Microsoft has lost my Xbox patronage this generation.
Haven't you already stated you wouldn't buy an Xbox anyway.

If you do buy a 2tb or 4tb - sell the 1tb or store less played games on it. This is hardly a super expensive Nintendo/Sony (of yesteryear ) memory card - pick your fights wisely - the price is fine and is probably a 2 year deal or less for seagate.

1Tb +1Tb + super fast connection is heaps for most - $700 +extra controller ( good for PC ) is way cheaper than the $1500 graphics card - Plus you can run the older games of standard drive - so not the horror you make out
 

enemys

Posts: 224   +236
TechSpot Elite
Looking at other 1TB NVMe gen4 SSDs, they already run around $200, so the markup is small to get a device that you know will work to Microsoft's minimum requirements. But given that it is you we're talking about, and a Microsoft product with an AMD GPU, I doubt they ever had your consideration to begin with.
Those other drivers are PCIE4 x4, while Xbox uses PCIE4 X2, and not even to full extent. You can hit over 3GB/s with this bandwidth, not just 2.4.
 

enemys

Posts: 224   +236
TechSpot Elite
The whole design philosophy for the XSX seems to be predicable performance. CPU has fixed clocks, same for the GPU so it would only make sense for MS to want the same for the SSD. It even seems to be a DRAM less SSD, so that would explain the speed raw speed difference between the PS5 SSD and the XSX one. However it also means that the SSD speed it guaranteed and no performance drops that we see DRAM cache SSDs when the cache is full.

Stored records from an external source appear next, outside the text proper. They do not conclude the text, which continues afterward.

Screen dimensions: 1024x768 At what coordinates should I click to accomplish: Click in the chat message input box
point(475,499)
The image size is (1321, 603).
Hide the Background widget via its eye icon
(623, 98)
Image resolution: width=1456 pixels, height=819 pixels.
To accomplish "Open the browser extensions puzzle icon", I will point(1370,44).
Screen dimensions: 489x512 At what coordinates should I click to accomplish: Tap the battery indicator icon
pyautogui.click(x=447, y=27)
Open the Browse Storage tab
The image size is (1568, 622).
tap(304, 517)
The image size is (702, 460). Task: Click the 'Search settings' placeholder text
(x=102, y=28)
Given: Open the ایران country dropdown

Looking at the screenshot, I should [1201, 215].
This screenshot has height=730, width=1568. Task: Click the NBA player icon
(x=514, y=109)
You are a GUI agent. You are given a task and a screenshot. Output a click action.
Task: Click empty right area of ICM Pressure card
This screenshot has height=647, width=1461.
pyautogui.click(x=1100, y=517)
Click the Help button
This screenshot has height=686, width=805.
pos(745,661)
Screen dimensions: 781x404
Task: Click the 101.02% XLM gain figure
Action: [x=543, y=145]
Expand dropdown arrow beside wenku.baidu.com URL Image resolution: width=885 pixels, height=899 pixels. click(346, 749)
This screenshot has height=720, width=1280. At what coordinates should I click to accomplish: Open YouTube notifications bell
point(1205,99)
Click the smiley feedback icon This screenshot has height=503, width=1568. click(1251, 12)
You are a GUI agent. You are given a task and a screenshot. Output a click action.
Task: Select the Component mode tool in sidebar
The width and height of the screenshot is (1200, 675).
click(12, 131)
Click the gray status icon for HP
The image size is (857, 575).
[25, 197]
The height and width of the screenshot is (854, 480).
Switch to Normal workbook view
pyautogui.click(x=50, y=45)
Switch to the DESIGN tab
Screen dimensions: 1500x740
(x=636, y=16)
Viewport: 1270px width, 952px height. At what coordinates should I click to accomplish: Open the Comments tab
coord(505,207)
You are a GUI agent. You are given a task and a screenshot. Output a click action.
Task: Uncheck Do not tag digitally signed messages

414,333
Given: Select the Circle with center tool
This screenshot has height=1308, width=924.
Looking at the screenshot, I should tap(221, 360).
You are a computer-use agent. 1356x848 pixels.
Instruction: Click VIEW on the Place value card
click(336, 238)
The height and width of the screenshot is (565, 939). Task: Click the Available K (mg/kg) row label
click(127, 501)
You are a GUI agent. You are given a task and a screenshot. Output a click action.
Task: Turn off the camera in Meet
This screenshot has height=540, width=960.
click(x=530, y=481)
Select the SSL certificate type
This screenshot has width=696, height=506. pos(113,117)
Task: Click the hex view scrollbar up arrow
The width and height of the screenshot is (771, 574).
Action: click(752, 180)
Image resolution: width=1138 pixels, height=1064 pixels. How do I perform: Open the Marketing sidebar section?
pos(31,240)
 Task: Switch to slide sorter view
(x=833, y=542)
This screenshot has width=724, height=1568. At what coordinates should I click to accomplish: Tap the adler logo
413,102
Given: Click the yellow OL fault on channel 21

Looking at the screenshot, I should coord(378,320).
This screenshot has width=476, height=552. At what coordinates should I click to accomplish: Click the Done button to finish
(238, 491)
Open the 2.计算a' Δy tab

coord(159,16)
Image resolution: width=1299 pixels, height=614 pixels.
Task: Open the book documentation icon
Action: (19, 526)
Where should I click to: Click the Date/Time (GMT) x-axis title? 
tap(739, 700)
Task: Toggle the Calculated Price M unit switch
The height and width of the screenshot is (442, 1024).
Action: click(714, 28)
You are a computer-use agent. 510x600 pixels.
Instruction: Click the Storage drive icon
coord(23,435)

It's a really interesting approach, and seems to be the exact opposite of the PS5. And makes me only more curious about its hardware.

And yeah, the expansion SSD being expensive was expected. It's based on CFExpress and those aren't known for being cheap.
Except DRAMless SSDs have less predictable performance than those with DRAM - they are more prone to dramatic performance falls. And there is nothing like "performance drops that we see DRAM cache SSDs when the cache is full" - DRAM is not used for cache, but for translation layer map. The cache you are talking about might be pseudo-SLC caching, but that is only useful for writes, while consoles workloads are almost exclusively reads, except for installing and updating games.

While it's true that DRAMless SSDs still have good sequential read speeds, and that's what matters the most for games (and DRAMless SSDs are still fast enough to handle remaining random accesses), so omitting DRAM can be a relatively harmless cost saver, your post still makes little sense.